Content Warning: mentions of grooming and sexual assault/abuse

 

Child stardom is no new thing in America. It has been happening since television was invented, and as the harrowing trauma and impact that fame has had on these children starts unfolding, we realize just how dangerous it is to put a child under the spotlight for millions to see. Judy Garland, Britney Spears, Macaulay Culkin, and Amanda Bynes are just a few examples of child stars growing up traumatized, lost, and spiralling out of control. In extreme cases, this can even result in death. 

There have not been a lot of prominent child stars on TV or in movies recently. Besides the “Stranger Things” cast, our TV shows are usually overrun with adults pretending to be teenagers. With child labor laws intensifying in the entertainment industry, conditions for children onscreen are getting better and better. The internet, however, is a completely different story. 

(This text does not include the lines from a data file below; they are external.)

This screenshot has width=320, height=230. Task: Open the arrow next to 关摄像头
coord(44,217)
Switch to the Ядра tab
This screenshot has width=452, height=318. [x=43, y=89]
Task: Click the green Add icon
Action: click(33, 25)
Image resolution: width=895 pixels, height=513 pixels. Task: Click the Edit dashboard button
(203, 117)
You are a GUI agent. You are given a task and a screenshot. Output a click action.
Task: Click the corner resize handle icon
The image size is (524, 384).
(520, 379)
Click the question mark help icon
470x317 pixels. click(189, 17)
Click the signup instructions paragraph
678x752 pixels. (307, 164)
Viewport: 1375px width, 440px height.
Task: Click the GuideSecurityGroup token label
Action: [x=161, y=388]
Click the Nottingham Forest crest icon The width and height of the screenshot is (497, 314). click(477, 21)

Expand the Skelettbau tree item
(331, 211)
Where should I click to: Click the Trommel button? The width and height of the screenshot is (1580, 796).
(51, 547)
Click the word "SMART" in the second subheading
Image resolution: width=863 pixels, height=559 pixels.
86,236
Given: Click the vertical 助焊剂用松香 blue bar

YouTube, Instagram, and Twitter do not have these child labor laws, as the internet is a relatively new sphere. Regardless, child stars are already quickly becoming household names and making millions of dollars a year. Ryan’s World is a harrowing example of this. At just nine years old, Ryan Kaji is the highest-paid YouTuber of all time, making over $29.5 million a year. He has his own cartoon, a toy line, and even a toothbrush with his face on it. His parents have turned his likeness into an international brand recognized by little kids everywhere, making them millions of dollars every day.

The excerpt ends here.